Лет до двух все умиляло Зою Ильиничну в мальчике: пухлые щеки, маленькие пальчики, смешная неуклюжесть. Баб Зоя хватала маленького Куприньку в охапку и крепко-крепко прижимала к себе. Так бы и сидела вечность, ни за что бы не отпустила. Вот только Купринька дергался, вырывался, не позволял себя обнимать. Нужно было ему куда-то ползти-перекатываться, спешить. Куда-нибудь подальше от баб-Зоиных объятий. Зоя Ильинична не сердилась, лишь махала руками: «Вот же неугомон». Конечно, уже тогда было боязно, что услышат Купринькин звонкий смех или горький плач, но невозможно было устоять перед этими глазками, так и хотелось вытащить мальчишку из шкафа на белый свет, пощекотать, помутузить слегка.

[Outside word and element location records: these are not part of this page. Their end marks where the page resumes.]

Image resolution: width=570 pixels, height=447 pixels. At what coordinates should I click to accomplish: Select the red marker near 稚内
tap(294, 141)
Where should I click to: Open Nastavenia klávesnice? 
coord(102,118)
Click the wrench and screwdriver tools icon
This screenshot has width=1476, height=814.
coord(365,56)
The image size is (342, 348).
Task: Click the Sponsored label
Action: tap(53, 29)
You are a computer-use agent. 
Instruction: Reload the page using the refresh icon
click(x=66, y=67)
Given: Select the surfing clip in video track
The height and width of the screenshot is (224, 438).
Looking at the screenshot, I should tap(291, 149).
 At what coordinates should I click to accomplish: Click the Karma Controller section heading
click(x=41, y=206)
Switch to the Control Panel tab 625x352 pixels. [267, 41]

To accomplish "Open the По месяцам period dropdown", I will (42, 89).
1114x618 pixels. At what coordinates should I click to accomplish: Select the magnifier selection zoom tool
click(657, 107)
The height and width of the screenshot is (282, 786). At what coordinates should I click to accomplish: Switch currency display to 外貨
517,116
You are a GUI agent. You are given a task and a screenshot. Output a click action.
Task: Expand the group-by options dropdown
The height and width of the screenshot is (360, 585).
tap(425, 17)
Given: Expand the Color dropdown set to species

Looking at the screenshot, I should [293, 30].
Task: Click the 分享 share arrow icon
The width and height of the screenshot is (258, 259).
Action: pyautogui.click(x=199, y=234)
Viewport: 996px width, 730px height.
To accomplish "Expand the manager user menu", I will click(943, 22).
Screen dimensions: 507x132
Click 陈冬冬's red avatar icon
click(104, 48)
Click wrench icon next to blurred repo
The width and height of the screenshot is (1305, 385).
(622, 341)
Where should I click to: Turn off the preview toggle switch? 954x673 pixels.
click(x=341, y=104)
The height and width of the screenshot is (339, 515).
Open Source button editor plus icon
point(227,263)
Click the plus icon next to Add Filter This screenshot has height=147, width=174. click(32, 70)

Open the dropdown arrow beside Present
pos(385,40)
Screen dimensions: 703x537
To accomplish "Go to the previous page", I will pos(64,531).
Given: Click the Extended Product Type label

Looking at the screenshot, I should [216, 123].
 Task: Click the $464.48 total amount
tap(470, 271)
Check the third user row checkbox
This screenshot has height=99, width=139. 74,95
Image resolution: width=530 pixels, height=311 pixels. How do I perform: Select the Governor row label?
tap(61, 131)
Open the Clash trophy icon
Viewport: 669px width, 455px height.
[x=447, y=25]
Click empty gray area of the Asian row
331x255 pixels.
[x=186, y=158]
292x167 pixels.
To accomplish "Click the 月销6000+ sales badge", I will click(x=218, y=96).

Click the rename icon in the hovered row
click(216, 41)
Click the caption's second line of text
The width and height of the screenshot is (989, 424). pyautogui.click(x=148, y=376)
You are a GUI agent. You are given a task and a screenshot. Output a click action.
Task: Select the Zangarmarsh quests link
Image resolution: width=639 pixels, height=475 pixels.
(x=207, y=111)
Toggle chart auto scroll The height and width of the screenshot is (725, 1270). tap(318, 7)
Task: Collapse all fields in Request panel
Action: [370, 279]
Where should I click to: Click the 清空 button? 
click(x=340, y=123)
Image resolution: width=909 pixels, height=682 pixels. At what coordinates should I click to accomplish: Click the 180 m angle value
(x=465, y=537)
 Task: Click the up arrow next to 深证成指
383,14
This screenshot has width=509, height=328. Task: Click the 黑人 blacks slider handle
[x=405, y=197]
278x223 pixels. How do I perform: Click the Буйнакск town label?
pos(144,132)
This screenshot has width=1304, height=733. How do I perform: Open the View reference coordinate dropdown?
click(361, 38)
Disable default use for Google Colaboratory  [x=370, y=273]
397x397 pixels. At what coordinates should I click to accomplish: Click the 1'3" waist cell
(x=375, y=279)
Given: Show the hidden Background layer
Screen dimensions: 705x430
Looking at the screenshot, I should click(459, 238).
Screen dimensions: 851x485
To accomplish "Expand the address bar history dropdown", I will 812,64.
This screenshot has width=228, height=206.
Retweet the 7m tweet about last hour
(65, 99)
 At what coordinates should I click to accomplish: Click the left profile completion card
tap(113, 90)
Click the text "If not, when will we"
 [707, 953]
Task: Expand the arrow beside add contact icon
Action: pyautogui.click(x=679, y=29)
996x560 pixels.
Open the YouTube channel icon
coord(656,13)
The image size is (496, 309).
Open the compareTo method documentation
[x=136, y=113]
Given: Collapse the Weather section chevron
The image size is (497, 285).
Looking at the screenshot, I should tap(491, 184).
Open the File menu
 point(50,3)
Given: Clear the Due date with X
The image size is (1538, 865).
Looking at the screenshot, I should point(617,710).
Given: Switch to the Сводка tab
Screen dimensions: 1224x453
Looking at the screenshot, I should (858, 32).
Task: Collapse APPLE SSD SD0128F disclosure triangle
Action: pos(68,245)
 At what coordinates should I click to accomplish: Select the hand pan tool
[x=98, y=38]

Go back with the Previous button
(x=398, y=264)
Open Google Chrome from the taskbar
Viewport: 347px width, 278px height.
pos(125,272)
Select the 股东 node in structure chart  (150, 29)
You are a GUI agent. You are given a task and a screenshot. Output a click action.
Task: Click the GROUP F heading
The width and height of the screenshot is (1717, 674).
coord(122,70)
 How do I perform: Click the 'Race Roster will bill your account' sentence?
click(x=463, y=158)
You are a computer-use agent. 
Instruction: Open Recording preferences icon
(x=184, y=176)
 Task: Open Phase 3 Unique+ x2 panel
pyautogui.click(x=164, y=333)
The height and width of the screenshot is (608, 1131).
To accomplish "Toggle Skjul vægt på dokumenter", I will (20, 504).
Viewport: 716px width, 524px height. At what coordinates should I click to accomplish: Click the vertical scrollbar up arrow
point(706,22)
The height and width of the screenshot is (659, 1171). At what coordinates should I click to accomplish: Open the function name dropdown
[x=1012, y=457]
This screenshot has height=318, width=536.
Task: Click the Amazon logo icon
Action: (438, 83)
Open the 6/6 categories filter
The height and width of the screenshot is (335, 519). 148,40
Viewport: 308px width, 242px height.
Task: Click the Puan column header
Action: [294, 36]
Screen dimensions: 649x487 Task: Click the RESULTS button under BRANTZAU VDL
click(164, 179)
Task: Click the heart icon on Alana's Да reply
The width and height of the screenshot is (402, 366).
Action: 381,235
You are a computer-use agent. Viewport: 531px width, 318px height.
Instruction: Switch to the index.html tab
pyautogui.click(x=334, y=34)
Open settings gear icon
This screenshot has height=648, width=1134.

Впрочем, Купринька, как и все дети, прекрасно приспосабливался к обстоятельствам, и потому весь день он спал, даже не пробуждался, чтобы водички попить или поесть, но то водке спасибо. Ночью же бодрствовал. Биологические часы – это баб Зоя в газете вычитала – настроились как надо. Настроили как надо. Так что приходил когда кто, Купринька особо и не мешал, не выползал, нужно было только лишь держать ухо востро, чтоб не проснулся вдруг мальчик, пока гости в доме, не заворочался, не закричал, тьфу-тьфу. Пробуждался Купринька к вечеру, баб Зоя как раз закрывала ставни. Часов в восемь этак. Старики нередко рано ложатся, так что ничего в том не было подозрительного.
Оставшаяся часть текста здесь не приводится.